---------- INFORMATION PROVIDED

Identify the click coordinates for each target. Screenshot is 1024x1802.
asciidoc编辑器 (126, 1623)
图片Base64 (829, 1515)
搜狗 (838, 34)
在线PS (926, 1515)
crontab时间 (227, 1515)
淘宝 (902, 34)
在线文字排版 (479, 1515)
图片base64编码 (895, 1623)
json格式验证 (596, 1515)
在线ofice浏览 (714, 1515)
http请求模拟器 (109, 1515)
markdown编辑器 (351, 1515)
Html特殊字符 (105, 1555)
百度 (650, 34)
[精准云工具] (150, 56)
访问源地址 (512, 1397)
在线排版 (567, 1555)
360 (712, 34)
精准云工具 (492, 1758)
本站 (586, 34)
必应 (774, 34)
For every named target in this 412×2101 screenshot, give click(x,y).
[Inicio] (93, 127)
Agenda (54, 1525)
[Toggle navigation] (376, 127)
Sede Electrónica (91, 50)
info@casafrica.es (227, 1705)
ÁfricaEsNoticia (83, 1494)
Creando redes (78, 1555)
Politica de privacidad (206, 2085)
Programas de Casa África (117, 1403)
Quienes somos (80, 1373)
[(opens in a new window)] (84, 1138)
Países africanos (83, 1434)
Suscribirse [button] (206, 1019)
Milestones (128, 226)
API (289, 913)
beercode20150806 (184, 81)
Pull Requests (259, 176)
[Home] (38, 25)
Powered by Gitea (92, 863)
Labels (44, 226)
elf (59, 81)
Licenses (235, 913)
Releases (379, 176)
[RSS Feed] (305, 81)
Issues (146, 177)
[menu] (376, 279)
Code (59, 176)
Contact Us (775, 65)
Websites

--------------------

» **WHAT THE TASK ASKS**: Set down only these lines, exactly: the line containing "Creando redes (78, 1555)" and each line after it, through the end of the listing.

» **ANSWER BOX**:
Creando redes (78, 1555)
Politica de privacidad (206, 2085)
Programas de Casa África (117, 1403)
Quienes somos (80, 1373)
[(opens in a new window)] (84, 1138)
Países africanos (83, 1434)
Suscribirse [button] (206, 1019)
Milestones (128, 226)
API (289, 913)
beercode20150806 (184, 81)
Pull Requests (259, 176)
[Home] (38, 25)
Powered by Gitea (92, 863)
Labels (44, 226)
elf (59, 81)
Licenses (235, 913)
Releases (379, 176)
[RSS Feed] (305, 81)
Issues (146, 177)
[menu] (376, 279)
Code (59, 176)
Contact Us (775, 65)
Websites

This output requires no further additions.